The literature on "benign overfitting" in overparameterized models has been mostly restricted to regression or binary classification; however, modern machine learning operates in the multiclass setting. Motivated by this discrepancy, we study benign overfitting in multiclass linear classification. Specifically, we consider the following training algorithms on separable data: (i) empirical risk minimization (ERM) with cross-entropy loss, which converges to the multiclass support vector machine (SVM) solution; (ii) ERM with least-squares loss, which converges to the min-norm interpolating (MNI) solution; and, (iii) the one-vs-all SVM classifier. First, we provide a simple sufficient deterministic condition under which all three algorithms lead to classifiers that interpolate the training data and have equal accuracy. When the data is generated from Gaussian mixtures or a multinomial logistic model, this condition holds under high enough effective overparameterization. We also show that this sufficient condition is satisfied under "neural collapse", a phenomenon that is observed in training deep neural networks. Second, we derive novel bounds on the accuracy of the MNI classifier, thereby showing that all three training algorithms lead to benign overfitting under sufficient overparameterization. Ultimately, our analysis shows that good generalization is possible for SVM solutions beyond the realm in which typical margin-based bounds apply.

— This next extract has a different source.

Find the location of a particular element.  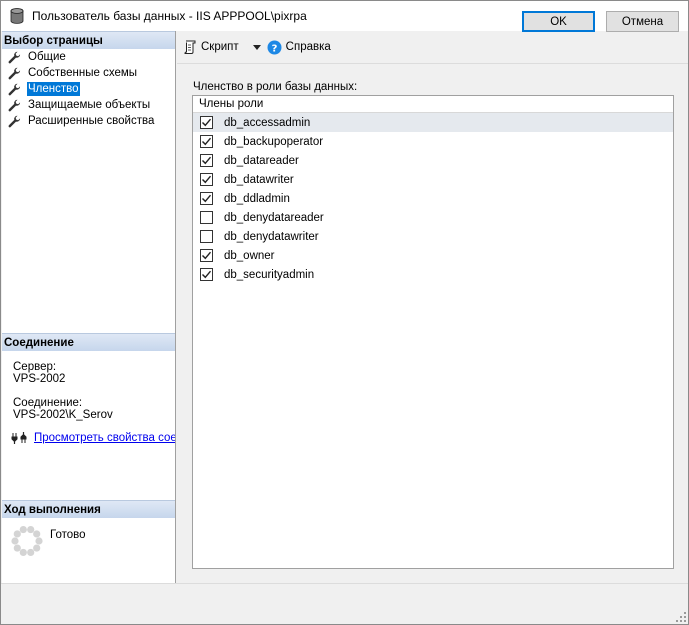

view-connection-properties-link: Просмотреть свойства соед is located at coordinates (104, 438).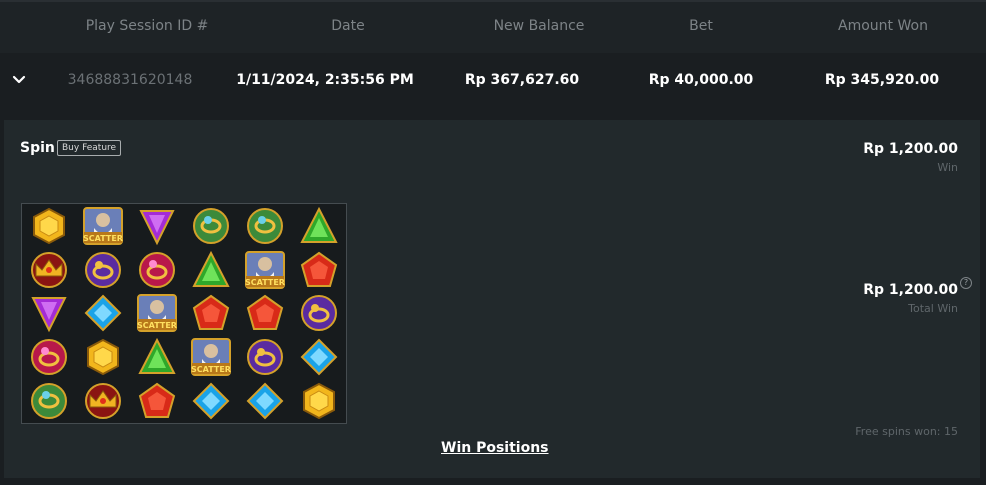 The image size is (986, 485). Describe the element at coordinates (966, 283) in the screenshot. I see `help-icon: ?` at that location.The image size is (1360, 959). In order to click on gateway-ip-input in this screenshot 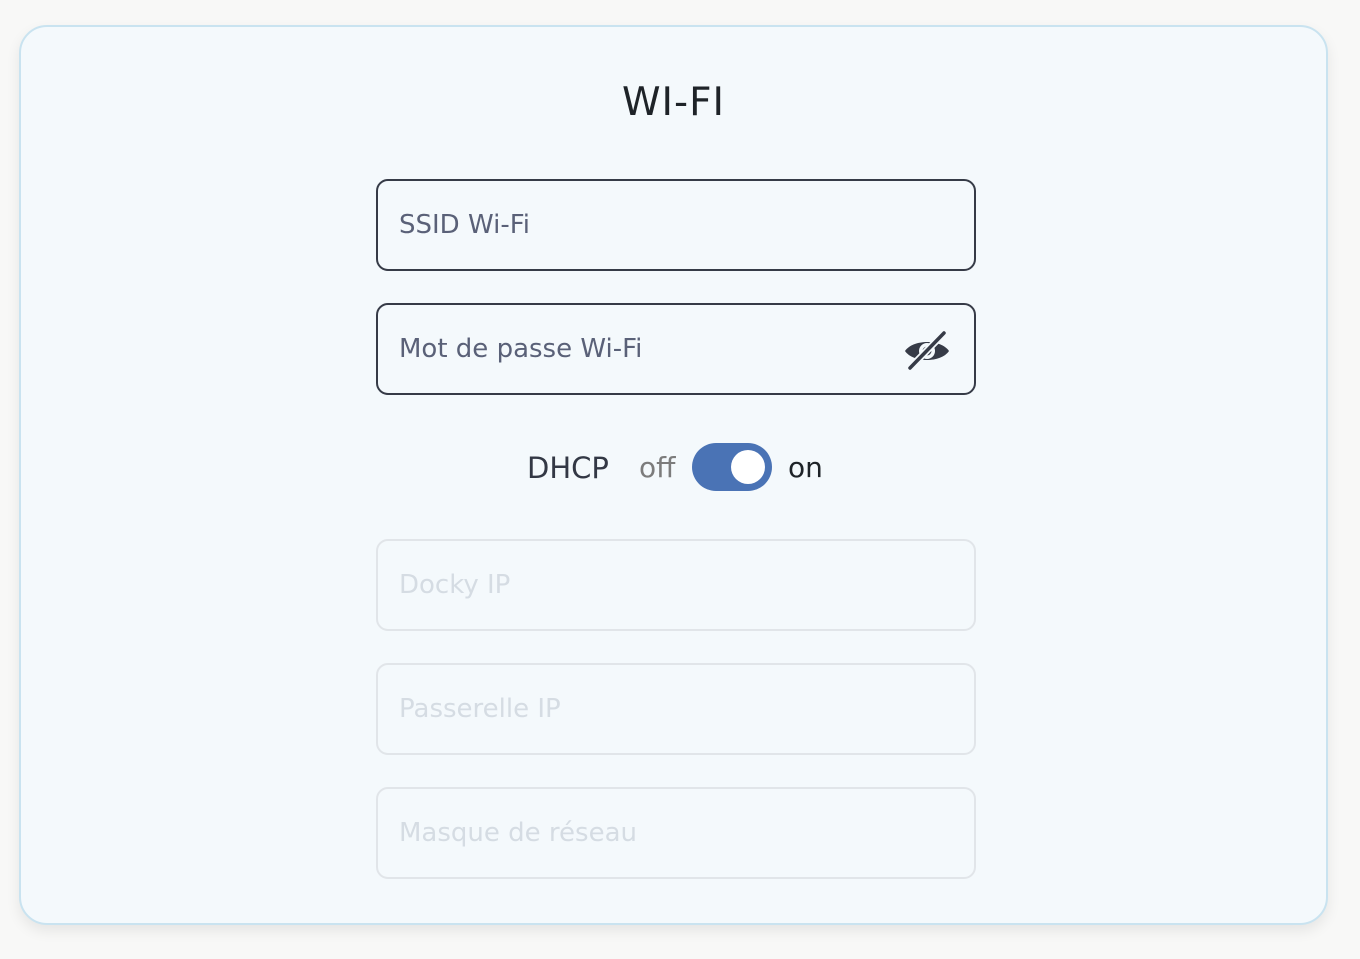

翻译：关于过参数化模型中“良性过拟合”的文献大多局限于回归或二分类问题；然而，现代机器学习主要应用于多类场景。受这一差异启发，我们研究了多类线性分类中的良性过拟合。具体而言，我们考虑了可分离数据上的以下训练算法：（i）采用交叉熵损失的经验风险最小化（ERM），该方法收敛到多类支持向量机（SVM）解；（ii）采用最小二乘损失的ERM，该方法收敛到最小范数插值（MNI）解；以及（iii）一类对多类SVM分类器。首先，我们给出了一个简单的充分确定性条件，在该条件下，所有三种算法产生的分类器都能插值训练数据并具有相等的精度。当数据由高斯混合模型或多项逻辑斯蒂模型生成时，该条件在足够高的有效过参数化下成立。我们还证明了该充分条件在“神经坍缩”现象（训练深度神经网络时观察到的现象）下也成立。其次，我们推导了MNI分类器精度的新型上界，从而表明在充分过参数化下，所有三种训练算法都能导致良性过拟合。最终，我们的分析表明，即使超出典型基于间隔的界适用的范围，SVM解也能实现良好的泛化。